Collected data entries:
--- --- ---

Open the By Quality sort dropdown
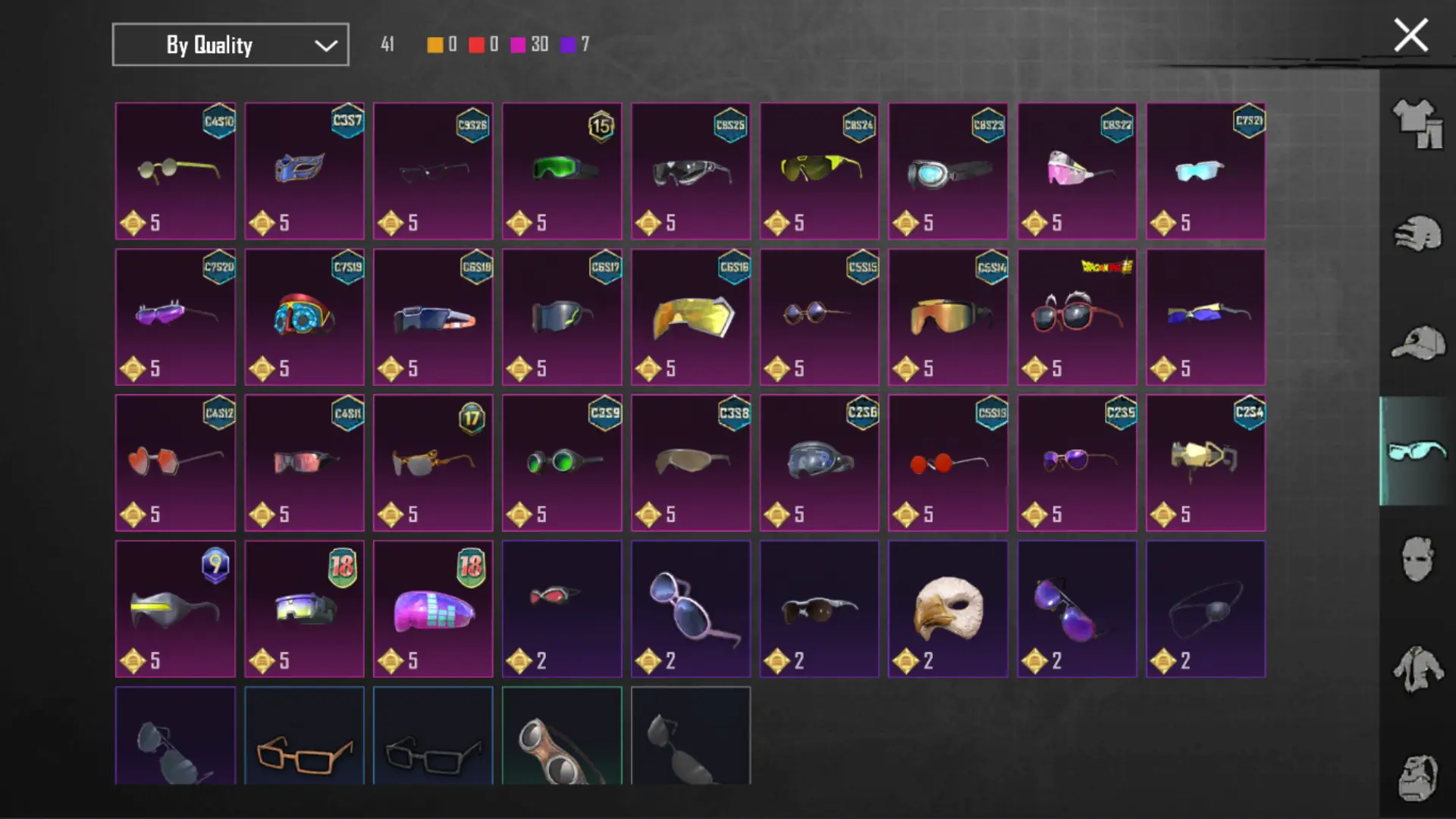1456x819 pixels. click(x=231, y=45)
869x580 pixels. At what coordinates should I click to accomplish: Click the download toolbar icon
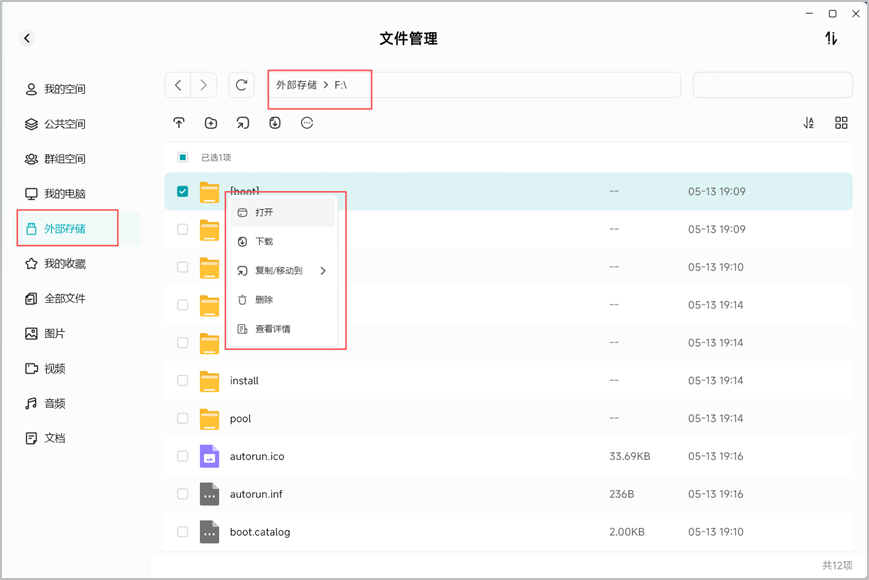275,123
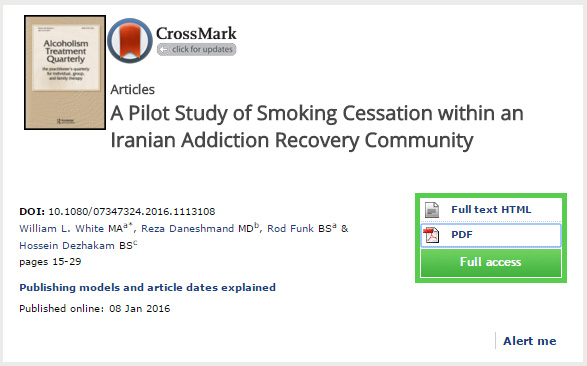Click the CrossMark red bookmark logo icon
The image size is (587, 366).
(130, 40)
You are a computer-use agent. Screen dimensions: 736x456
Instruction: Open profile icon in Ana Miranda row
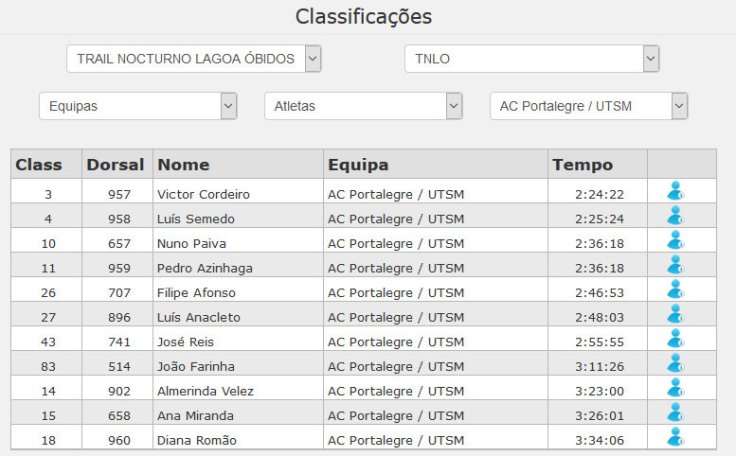[675, 412]
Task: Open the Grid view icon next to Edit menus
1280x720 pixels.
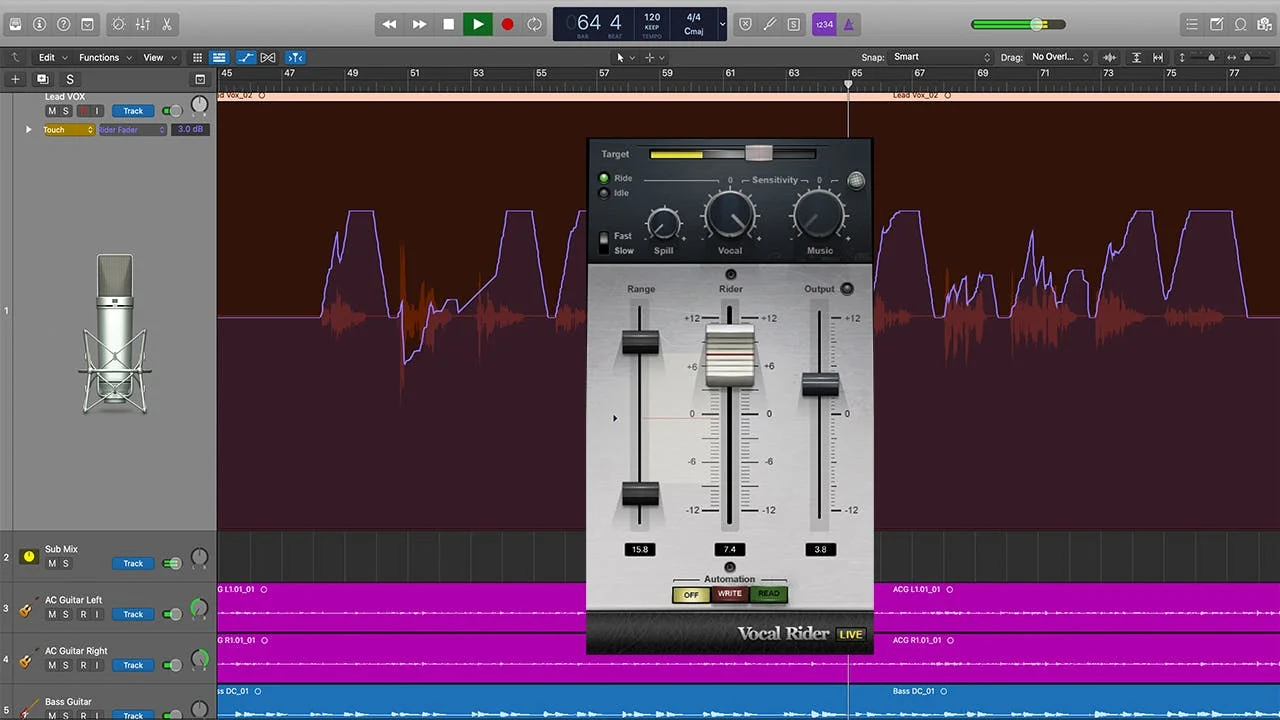Action: (x=197, y=57)
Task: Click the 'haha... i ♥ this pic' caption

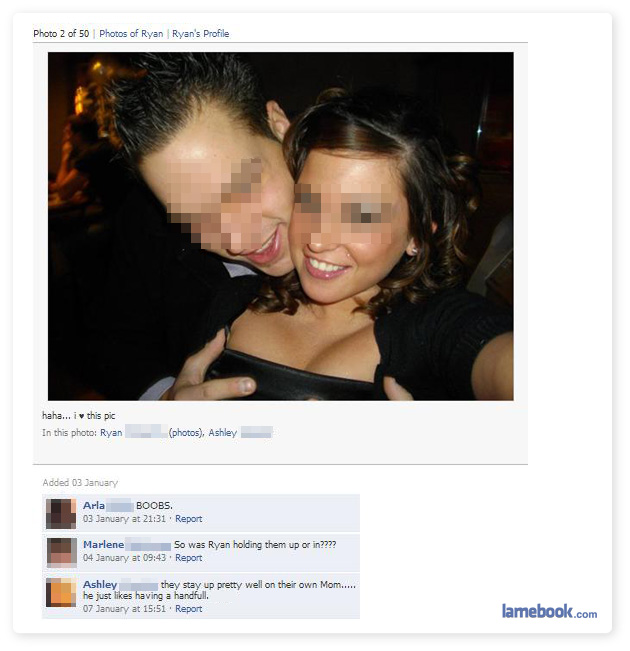Action: pyautogui.click(x=78, y=416)
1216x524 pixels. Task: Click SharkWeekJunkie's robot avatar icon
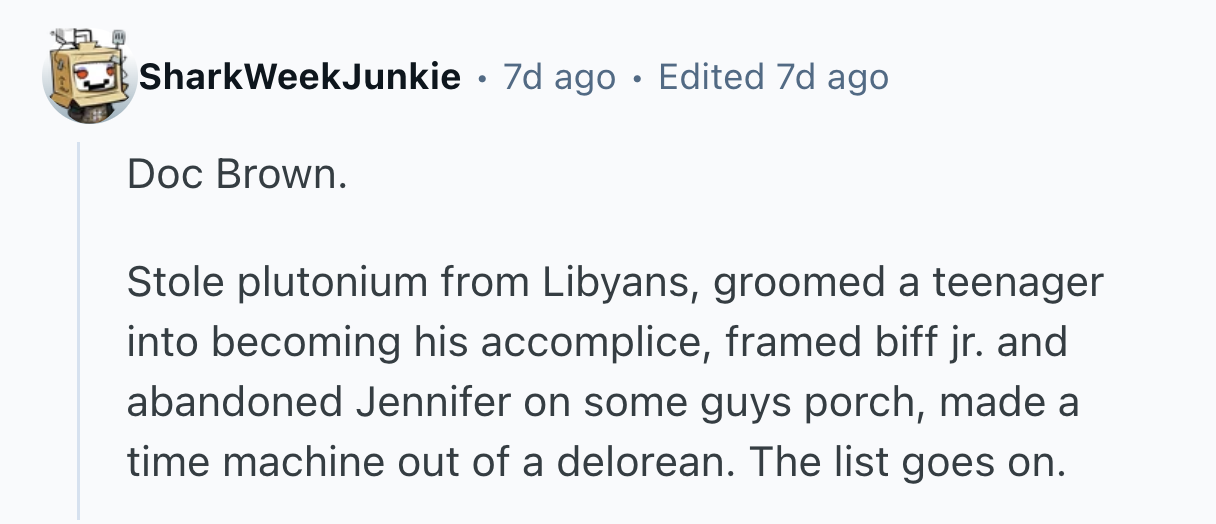pos(88,77)
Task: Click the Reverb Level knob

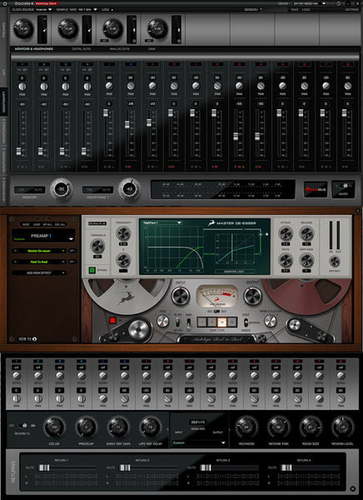Action: tap(342, 427)
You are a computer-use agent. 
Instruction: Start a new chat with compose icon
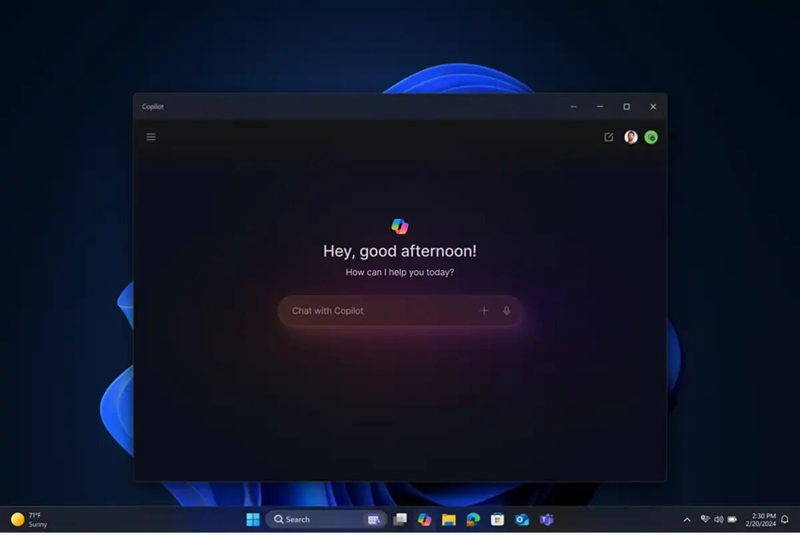pos(609,137)
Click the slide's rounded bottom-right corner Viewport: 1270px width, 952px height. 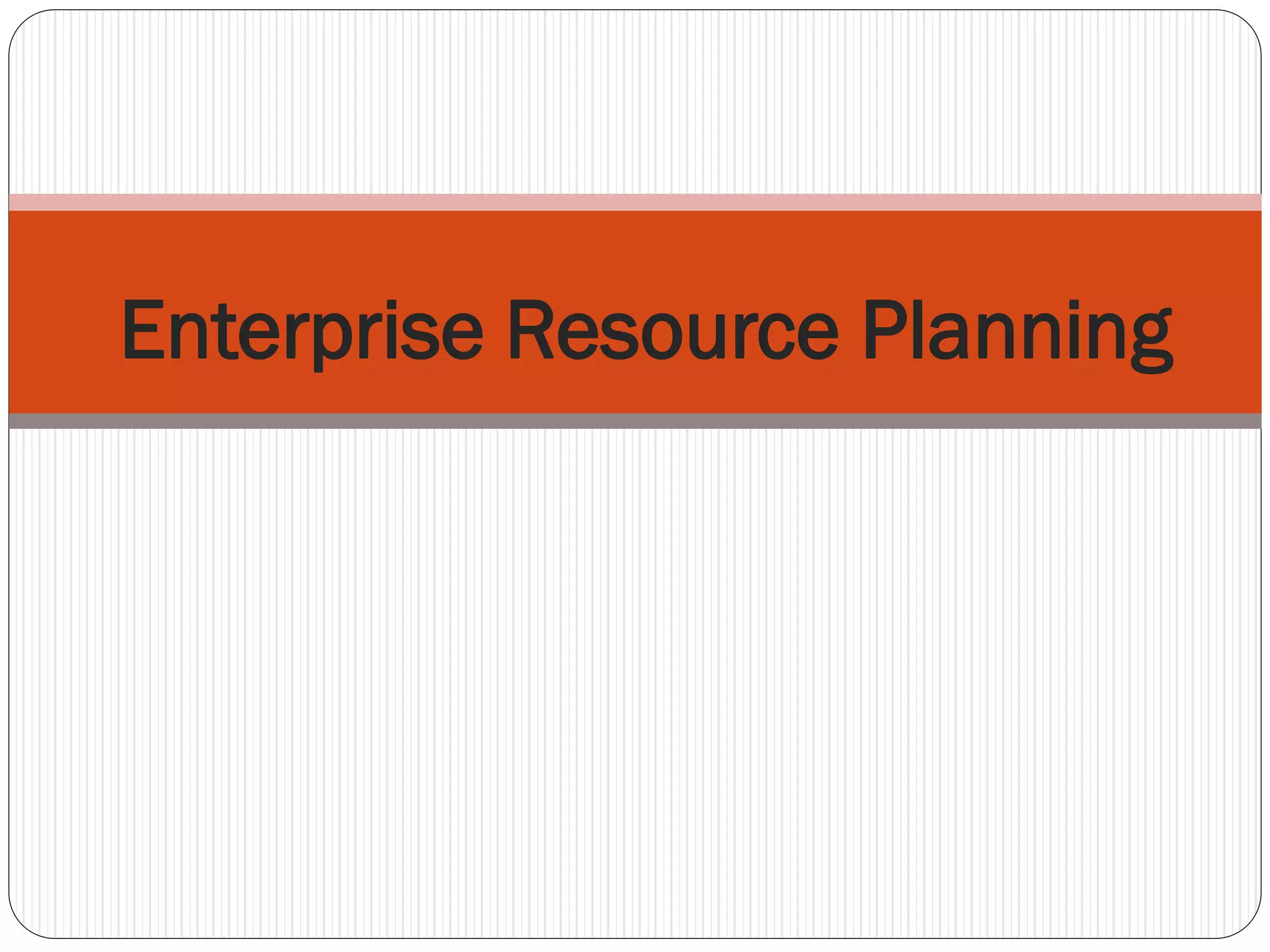coord(1248,925)
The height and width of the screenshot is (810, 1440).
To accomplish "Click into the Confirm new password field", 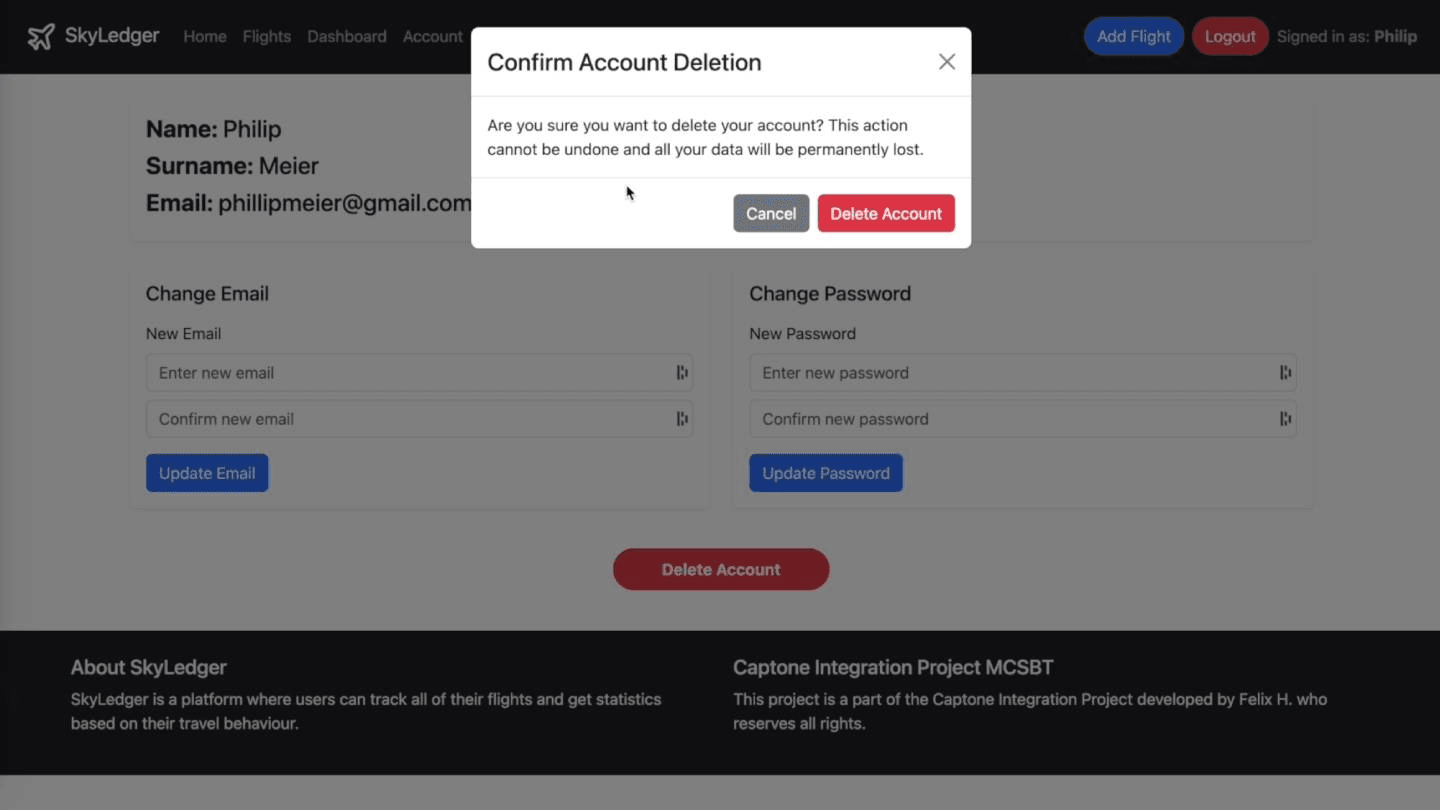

--- --- ---

• **Exercise instructions**
Show every line from the entries above in which "agent" appears.

• **Output for this task**
You are a computer-use agent. Screen dimensions: 736x456
You are a computer-use agent. 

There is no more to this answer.